Ronen contends that cable operators can use their broadband Internet connections to build new business models that essentially cut the coaxial cord.
“They shouldn’t be afraid of cord cutting. They should encourage it,” he said.
Of course this begs the question: if you cut the cord, how, exactly, does the content get there? I’ll concede that, despite what a company named Boxee might think, all this content doesn’t need to be stored in some on-premise device. The Internet cloud is a great place to park those long tail movies that only someone as odd as me might seek out.
But when everyone starts ordering that content, starts tapping on their computer keyboards or accessing their Internet TVs or even scanning their digital set-tops to look at the latest high def YouTube of that piano-playing cat, how are they going to retrieve it?

Source excerpt:
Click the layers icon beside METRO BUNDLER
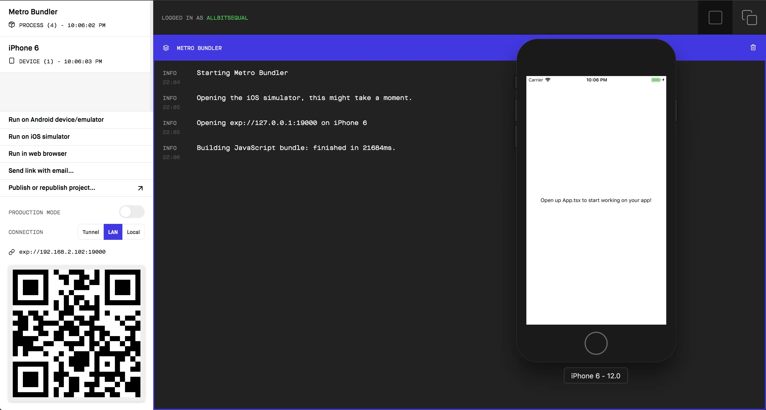This screenshot has height=410, width=766. click(166, 48)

Aim of the exercise: Can you duplicate the stretch of the cord-cutting passage above from "Ronen contends that" through "to retrieve it?"?

Exercise output:
Ronen contends that cable operators can use their broadband Internet connections to build new business models that essentially cut the coaxial cord.
“They shouldn’t be afraid of cord cutting. They should encourage it,” he said.
Of course this begs the question: if you cut the cord, how, exactly, does the content get there? I’ll concede that, despite what a company named Boxee might think, all this content doesn’t need to be stored in some on-premise device. The Internet cloud is a great place to park those long tail movies that only someone as odd as me might seek out.
But when everyone starts ordering that content, starts tapping on their computer keyboards or accessing their Internet TVs or even scanning their digital set-tops to look at the latest high def YouTube of that piano-playing cat, how are they going to retrieve it?